Beckham has always been a curious galactico, the embodiment of the policy and yet a rejection of it. He was signed as much for his marketability as his football, the pretty face that contrasted with Ronaldinho - a man deemed "too ugly" to play for Real. His glamour brought screaming girls and huge profits, and his place in the team was protected by presidential decree.

But if the model had been made to measure for Beckham he came to resent it, the promotion of style over substance, the subversion of meritocracy and the collapse of the most basic principles of sporting success an affront to his pride. Time and time again he insisted he "didn't come here to sell shirts".

Actually, he did, but he wished he hadn't.

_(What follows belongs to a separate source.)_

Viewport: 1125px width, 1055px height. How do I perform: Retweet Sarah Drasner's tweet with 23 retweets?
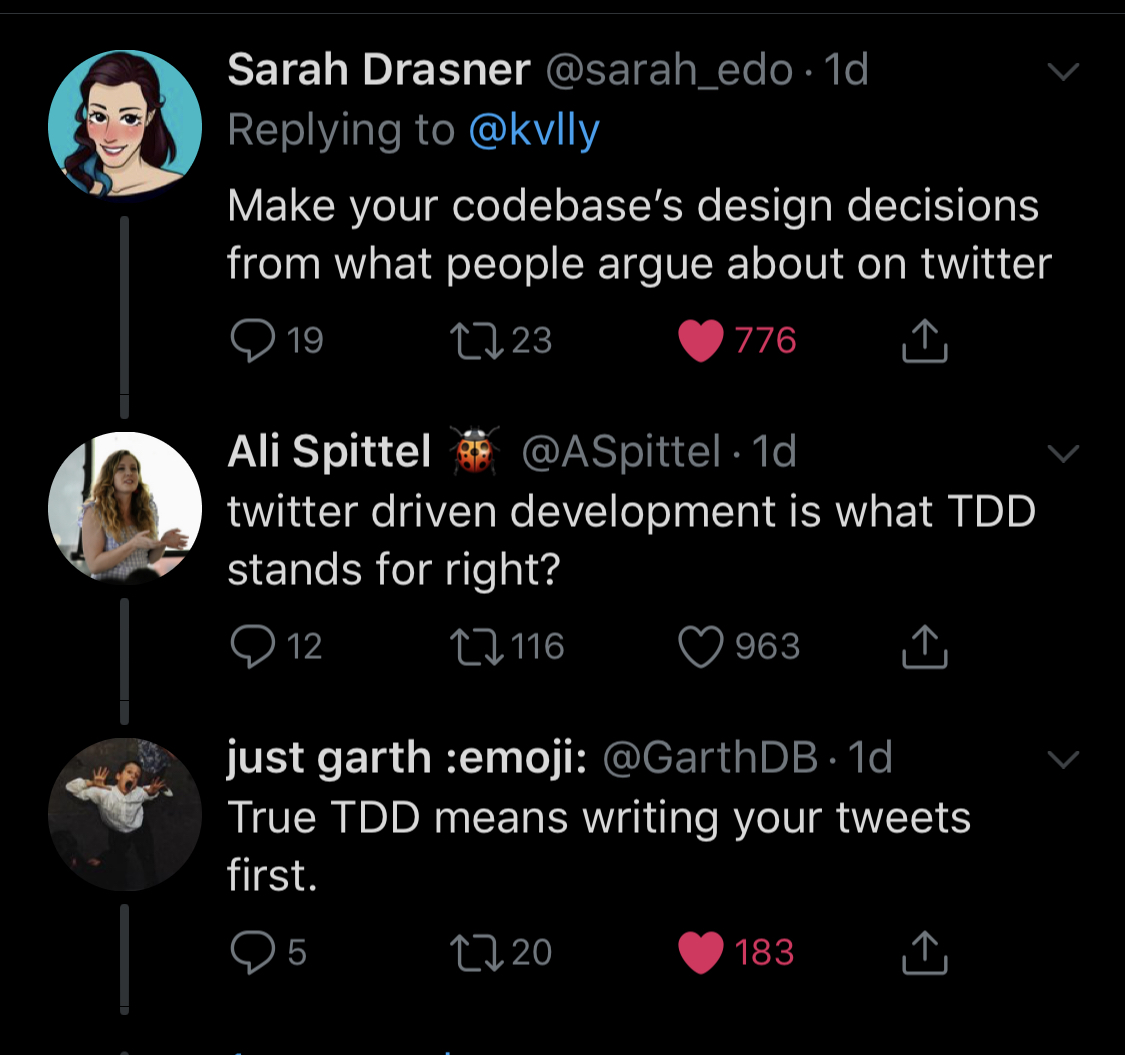tap(476, 340)
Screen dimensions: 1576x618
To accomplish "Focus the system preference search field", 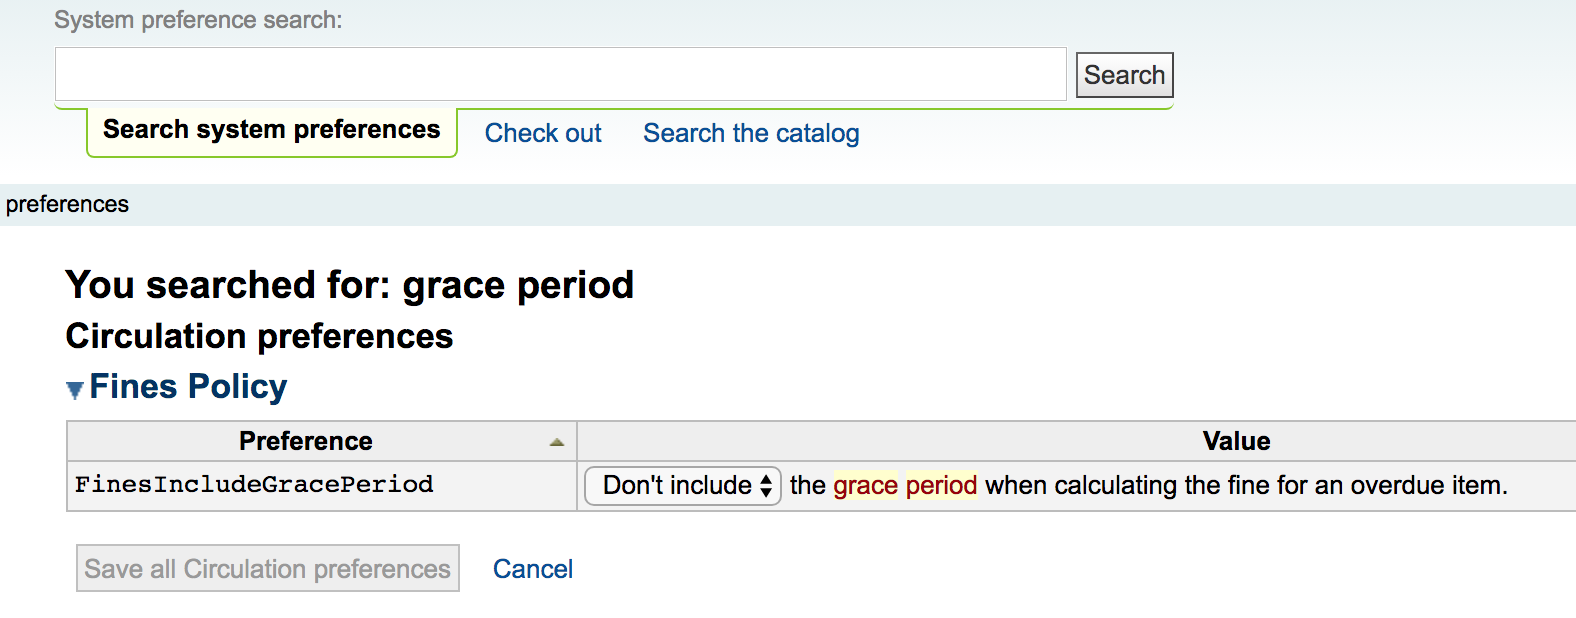I will pyautogui.click(x=560, y=75).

For all his own commercial exploitation, Beckham wanted to earn his place in the side, not be gifted it. And, brought up under Alex Ferguson at Manchester United, he was shocked at the lack of professionalism.

As Beckham saw team-mates who simply did not care, his irritation was palpable. He began taking on the world, chasing and battling. He got dubbed Forrest Gump - a man who runs and runs but to no purpose.

"Beckham was chaotic before," says the new coach Fabio Capello. "Maybe no one had told him where he should move on the pitch. All that's been needed is to put him on the right path."

Ask any Madrid fan and they will tell you Beckham is not like the other galacticos; that he cannot dictate a match, that his passing and control are not slick but that his effort cannot be faulted. Nor can his crossing. If before he ran around like the "headless chicken" that the sports paper Marca denounced, now he has a coach with new ideas - and the authority to impose them.

While Perez dictated team selection, the new president Ramon Calderon has insisted Capello will have a free hand. That may not have augured well but in fact Beckham has been a beneficiary of Capello's arrival. He has returned to the right wing and been told to stay there, to deliver crosses. In the middle, with the signing of Ruud van Nistelrooy, he finally has a team-mate who can head a ball.

"The end for Beckham?" asks Diego Torres of the Spanish daily El Pais, "no chance.

"This year is perfect for him. Capello won't ask him to get to the byline, won't ask him to take anyone on or control the game. He'll just ask him to get the ball, from some way out, and cross it. Nothing else. That's Beckham's game . . . Madrid's new style suits him perfectly."

Van Nistelrooy has been joined by powerful, disciplined footballers in Cannavaro, Emerson and Diarra. But it is not about names; it is about what they represent - about the change of mentality at the club. Capello is different, saying he wanted "11 warriors".

"He's a hard coach - and I like that," said Beckham. The culture of cruising at Madrid has gone, which suits him. He, like Madrid, can concentrate on the football.

Different principles apply now. Galacticism may be dead but Beckham, and Madrid, have a new lease of life.